**Work to complete**
Among the records below, find the line that has "The width and height of the screenshot is (1024, 426)."; from there, give the lines again exactly, and stop after the line that has "Task: Go to section 01 tab".

**Data section**
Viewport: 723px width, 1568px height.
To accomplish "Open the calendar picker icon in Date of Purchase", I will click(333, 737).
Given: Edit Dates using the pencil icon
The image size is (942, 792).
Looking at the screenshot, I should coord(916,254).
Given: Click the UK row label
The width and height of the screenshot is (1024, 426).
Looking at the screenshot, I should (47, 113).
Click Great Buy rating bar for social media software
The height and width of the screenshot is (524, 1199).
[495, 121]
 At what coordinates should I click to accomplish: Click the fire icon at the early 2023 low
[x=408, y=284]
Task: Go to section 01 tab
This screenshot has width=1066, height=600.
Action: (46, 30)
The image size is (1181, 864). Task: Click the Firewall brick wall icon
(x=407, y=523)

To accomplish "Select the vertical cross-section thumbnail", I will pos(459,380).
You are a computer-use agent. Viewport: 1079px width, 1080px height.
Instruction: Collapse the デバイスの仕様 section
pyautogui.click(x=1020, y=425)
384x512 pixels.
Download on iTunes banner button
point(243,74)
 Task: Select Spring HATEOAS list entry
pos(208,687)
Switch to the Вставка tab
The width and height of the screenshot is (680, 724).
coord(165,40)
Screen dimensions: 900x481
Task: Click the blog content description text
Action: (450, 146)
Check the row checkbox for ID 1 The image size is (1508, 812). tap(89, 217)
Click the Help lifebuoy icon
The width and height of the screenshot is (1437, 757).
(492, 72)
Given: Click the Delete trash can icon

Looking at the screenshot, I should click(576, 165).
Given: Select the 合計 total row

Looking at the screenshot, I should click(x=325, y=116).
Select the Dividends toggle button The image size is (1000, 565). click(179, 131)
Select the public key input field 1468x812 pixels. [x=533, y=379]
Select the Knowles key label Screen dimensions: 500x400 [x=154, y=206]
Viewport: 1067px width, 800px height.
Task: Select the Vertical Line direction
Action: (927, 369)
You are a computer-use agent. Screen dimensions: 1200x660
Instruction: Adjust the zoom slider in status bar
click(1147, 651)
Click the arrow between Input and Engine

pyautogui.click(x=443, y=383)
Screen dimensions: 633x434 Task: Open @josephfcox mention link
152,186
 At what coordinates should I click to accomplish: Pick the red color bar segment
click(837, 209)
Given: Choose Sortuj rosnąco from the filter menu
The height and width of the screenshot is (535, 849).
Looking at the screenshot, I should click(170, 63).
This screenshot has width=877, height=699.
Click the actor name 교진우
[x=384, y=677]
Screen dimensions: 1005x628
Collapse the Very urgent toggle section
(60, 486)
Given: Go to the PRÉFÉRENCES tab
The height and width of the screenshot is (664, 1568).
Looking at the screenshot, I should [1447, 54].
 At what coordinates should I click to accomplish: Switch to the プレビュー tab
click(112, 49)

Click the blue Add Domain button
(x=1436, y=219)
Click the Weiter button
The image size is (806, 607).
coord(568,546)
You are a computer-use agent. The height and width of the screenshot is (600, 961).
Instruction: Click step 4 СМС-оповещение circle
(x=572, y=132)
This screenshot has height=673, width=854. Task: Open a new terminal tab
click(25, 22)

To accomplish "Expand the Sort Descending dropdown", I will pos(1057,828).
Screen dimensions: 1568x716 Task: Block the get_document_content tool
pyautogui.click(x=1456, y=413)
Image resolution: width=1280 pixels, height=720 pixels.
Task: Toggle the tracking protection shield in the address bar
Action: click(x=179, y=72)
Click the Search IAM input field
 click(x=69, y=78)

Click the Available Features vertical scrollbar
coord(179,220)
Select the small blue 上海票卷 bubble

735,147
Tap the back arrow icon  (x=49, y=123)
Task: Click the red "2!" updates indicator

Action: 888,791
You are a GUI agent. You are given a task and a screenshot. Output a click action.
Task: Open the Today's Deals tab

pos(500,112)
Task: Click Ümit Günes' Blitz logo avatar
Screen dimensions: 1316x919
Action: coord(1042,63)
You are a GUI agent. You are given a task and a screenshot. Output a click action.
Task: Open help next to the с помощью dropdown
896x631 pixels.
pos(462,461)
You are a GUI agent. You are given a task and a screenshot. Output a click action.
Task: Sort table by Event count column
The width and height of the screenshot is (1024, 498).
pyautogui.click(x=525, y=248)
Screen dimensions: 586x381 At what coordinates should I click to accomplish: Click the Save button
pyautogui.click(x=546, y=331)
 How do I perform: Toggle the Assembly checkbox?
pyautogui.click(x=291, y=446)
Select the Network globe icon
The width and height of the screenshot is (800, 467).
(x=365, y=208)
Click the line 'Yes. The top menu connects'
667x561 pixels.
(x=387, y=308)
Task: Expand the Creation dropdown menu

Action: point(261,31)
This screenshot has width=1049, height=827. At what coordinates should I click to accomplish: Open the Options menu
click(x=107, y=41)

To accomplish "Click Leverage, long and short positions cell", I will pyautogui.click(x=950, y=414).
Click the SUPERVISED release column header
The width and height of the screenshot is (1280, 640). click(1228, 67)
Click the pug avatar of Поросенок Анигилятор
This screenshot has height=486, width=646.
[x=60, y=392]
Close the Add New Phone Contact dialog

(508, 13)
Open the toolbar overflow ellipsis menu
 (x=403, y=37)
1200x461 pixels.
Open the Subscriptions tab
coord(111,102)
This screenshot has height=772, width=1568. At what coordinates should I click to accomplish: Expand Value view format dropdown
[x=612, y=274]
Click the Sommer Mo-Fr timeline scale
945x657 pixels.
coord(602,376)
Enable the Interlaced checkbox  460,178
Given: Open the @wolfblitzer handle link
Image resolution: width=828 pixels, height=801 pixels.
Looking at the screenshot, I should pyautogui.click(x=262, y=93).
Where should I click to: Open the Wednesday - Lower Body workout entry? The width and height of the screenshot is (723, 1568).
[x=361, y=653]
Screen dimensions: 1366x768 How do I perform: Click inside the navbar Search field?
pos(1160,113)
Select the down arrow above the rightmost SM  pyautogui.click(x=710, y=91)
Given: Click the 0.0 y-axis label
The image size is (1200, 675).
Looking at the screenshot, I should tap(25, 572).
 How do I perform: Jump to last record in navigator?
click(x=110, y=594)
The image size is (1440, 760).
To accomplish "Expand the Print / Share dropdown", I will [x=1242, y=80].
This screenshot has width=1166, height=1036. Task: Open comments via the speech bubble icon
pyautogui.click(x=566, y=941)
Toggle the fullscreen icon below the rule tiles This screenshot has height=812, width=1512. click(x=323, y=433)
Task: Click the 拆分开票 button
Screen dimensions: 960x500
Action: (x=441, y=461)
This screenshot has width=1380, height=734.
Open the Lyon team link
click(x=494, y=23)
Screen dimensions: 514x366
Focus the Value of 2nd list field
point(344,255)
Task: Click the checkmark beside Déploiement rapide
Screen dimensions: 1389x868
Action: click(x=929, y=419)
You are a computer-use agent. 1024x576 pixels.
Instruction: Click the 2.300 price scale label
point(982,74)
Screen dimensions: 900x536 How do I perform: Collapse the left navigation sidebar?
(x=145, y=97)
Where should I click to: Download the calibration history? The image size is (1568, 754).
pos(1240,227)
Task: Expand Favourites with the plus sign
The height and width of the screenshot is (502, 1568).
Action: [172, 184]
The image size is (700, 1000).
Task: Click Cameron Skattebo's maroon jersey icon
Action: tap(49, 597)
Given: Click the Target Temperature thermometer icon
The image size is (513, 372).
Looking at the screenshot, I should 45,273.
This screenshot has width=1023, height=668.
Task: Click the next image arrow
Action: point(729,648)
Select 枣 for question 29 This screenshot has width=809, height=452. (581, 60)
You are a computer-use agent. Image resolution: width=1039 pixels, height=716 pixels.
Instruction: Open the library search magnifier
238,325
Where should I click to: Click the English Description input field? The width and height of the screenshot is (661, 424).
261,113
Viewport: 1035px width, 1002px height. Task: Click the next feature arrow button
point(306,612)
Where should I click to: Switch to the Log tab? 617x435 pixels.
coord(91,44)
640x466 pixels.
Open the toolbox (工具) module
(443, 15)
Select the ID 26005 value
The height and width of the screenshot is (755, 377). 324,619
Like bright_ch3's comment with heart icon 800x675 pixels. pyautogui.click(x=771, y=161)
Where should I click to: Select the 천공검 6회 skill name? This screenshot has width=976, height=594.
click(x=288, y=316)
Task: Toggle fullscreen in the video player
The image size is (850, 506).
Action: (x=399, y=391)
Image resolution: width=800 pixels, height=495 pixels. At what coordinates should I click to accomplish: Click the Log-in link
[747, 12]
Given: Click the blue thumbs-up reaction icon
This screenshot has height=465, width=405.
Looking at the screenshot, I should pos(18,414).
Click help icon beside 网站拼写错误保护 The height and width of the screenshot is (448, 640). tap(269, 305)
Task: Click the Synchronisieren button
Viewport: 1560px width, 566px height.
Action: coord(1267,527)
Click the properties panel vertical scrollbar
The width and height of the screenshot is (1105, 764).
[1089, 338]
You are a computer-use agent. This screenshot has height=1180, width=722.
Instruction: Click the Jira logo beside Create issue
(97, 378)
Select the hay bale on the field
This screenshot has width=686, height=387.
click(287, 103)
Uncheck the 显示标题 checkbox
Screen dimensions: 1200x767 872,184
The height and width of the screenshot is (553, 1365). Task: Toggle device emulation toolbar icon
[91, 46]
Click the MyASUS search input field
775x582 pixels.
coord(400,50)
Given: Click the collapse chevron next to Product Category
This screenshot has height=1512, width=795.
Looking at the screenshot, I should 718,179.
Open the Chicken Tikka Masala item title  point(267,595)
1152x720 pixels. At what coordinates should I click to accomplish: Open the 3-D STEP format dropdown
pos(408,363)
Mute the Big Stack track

**Answer box**
The width and height of the screenshot is (1024, 426).
Looking at the screenshot, I should (47, 113).
Click Great Buy rating bar for social media software
The height and width of the screenshot is (524, 1199).
[495, 121]
 At what coordinates should I click to accomplish: Click the fire icon at the early 2023 low
[x=408, y=284]
Task: Go to section 01 tab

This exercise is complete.